The biggest limiter I am sure is talent. Some friends and former colleagues who went into industry are working on applying ML to all sorts of problems, some as slimy, yet lucrative as “predicting a customer’s journey” (aka ads, this was a quote from a friend who got offered a job with Japan’s biggest ad company; he declined). Others are much more interesting and can rely on cutting-edge research (e. g. image recognition for satellite imagery). Modern APIs are at a point where many people can do the “mechanics” with shake-to-bake solutions.
But problems like AT require extensive domain knowledge and knowledge of methods in ML. This I am sure is the limiter in TR’s case. Clearly, they have attracted plenty of people with domain knowledge in cycling, finding the few people at the intersection is hard. I am not sure how many people like @WindWarrior are out there on this planet, but I am going to bet it is very, very few. Perhaps you can count their number on two hands, and I am not exaggerating (speaking from experience in research, the more you want depth of knowledge, the fewer people there are).

DATA PROVIDED:

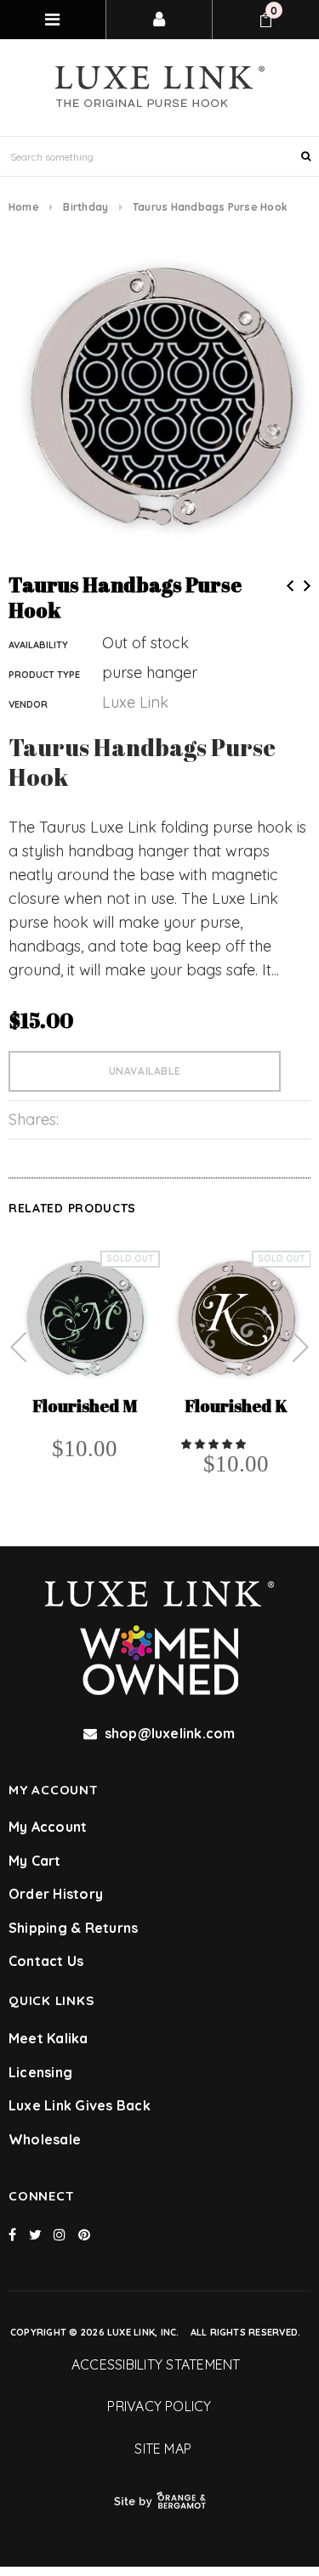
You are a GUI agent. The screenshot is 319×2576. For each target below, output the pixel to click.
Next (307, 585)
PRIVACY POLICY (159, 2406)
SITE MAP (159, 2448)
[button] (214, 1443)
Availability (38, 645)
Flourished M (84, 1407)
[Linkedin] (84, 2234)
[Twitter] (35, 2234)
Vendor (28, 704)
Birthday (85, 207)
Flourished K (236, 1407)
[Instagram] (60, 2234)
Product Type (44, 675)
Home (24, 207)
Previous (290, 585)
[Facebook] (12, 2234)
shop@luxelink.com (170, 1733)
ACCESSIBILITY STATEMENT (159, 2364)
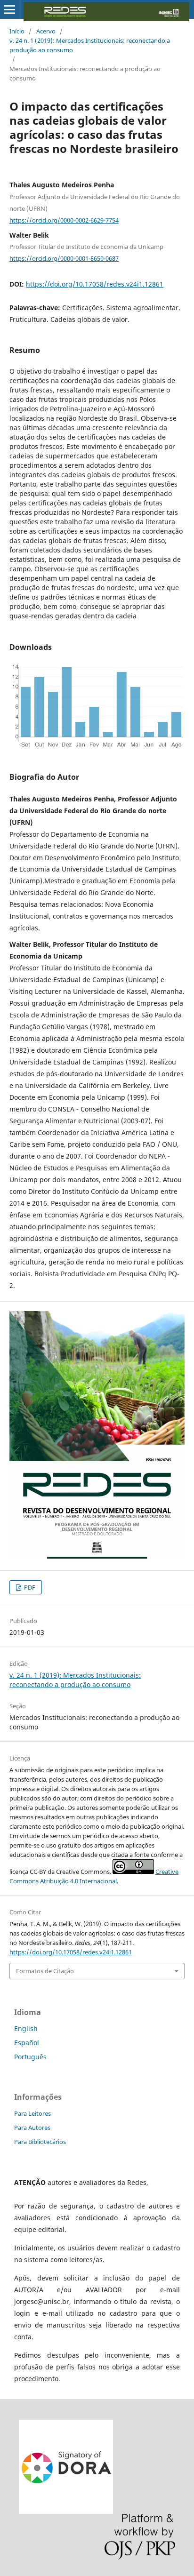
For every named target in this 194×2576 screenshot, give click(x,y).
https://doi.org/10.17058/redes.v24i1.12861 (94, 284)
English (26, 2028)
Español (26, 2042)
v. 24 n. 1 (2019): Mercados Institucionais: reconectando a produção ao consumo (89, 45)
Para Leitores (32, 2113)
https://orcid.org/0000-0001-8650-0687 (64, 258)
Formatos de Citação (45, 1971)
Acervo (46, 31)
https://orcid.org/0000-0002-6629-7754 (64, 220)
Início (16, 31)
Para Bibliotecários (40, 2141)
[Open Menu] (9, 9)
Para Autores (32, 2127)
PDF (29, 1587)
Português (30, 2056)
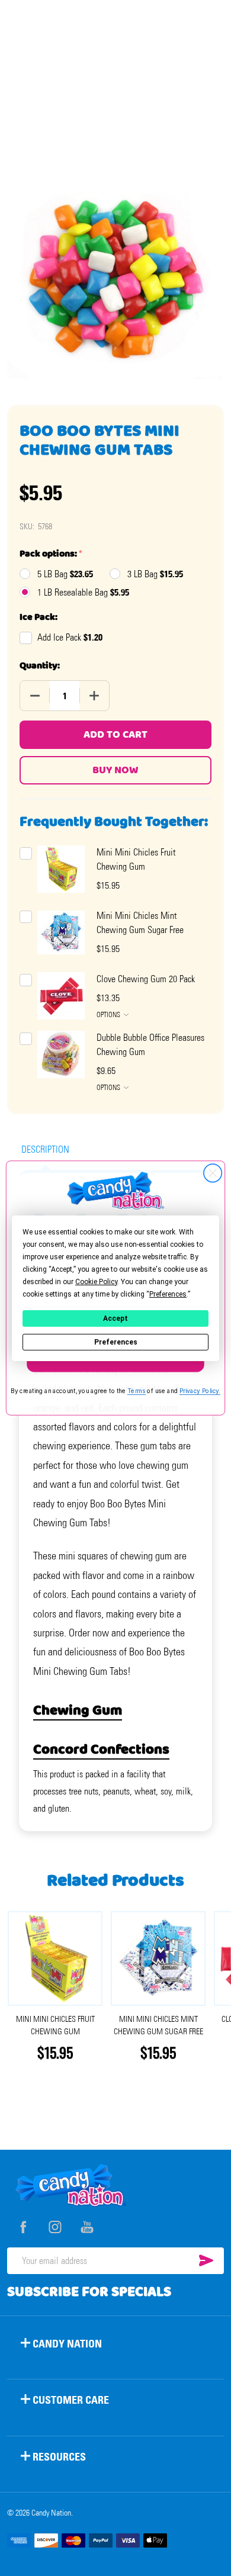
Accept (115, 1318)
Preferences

STATED PROBLEM 1: Please repeat the forum post on machine learning talent from "The biggest limiter" up to and including "with shake-to-bake solutions.".
STATED PROBLEM 2:
Answer these questions from the forum post on machine learning talent:
(a) What did the friend offered a job at Japan's biggest ad company do about the offer?
(b) What example of work that can rely on cutting-edge research does the post give?
(c) On how many hands does the post suggest the people at the intersection might be counted?
STATED PROBLEM 3:
State whether each statement agrees with the forum post on machine learning talent. Answer yes or no, and quote the words that decide it.
(a) The friend accepted the job with Japan's biggest ad company.
(b) TR has attracted plenty of people with domain knowledge in cycling.
(c) The more depth of knowledge is wanted, the more people there are.

FINAL RESULT 1:
The biggest limiter I am sure is talent. Some friends and former colleagues who went into industry are working on applying ML to all sorts of problems, some as slimy, yet lucrative as “predicting a customer’s journey” (aka ads, this was a quote from a friend who got offered a job with Japan’s biggest ad company; he declined). Others are much more interesting and can rely on cutting-edge research (e. g. image recognition for satellite imagery). Modern APIs are at a point where many people can do the “mechanics” with shake-to-bake solutions.

FINAL RESULT 2:
(a) He declined.
(b) Image recognition for satellite imagery.
(c) Two hands.

FINAL RESULT 3:
(a) No: "he declined"
(b) Yes: "Clearly, they have attracted plenty of people with domain knowledge in cycling"
(c) No: "the more you want depth of knowledge, the fewer people there are"